- Assigned task -
A verbatim copy of the lines from the one with "Винты (39, 267)" through the final line below is required; print it and nothing else.
Segment Start: Records shown
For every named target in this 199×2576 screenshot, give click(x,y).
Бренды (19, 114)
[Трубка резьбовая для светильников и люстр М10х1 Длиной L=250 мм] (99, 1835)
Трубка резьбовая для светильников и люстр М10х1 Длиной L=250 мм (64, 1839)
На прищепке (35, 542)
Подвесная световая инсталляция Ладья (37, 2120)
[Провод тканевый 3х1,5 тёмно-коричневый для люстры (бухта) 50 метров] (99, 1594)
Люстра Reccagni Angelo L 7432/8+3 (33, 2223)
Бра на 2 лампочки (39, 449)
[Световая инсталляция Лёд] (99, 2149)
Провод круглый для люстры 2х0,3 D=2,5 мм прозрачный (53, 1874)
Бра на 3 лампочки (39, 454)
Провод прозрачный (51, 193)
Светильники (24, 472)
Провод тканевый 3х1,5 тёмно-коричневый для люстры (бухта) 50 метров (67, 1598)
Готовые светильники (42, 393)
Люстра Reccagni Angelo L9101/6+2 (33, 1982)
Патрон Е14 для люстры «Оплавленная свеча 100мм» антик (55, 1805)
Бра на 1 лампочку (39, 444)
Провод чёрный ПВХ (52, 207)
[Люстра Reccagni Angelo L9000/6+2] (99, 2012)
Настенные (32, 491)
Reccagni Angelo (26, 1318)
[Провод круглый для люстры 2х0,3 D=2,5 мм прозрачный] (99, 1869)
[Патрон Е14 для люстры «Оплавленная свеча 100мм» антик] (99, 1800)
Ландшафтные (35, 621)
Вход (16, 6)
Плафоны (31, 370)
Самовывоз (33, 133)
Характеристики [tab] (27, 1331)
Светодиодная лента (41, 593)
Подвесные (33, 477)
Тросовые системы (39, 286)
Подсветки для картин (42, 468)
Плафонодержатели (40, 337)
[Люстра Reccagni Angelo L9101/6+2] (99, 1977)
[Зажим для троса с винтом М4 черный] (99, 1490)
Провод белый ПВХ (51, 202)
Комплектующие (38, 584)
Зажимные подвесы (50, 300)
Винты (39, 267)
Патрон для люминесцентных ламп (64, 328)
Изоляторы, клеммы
Segment End: Records shown
- Completed task -
Винты (39, 267)
Патрон для люминесцентных ламп (64, 328)
Изоляторы, клеммы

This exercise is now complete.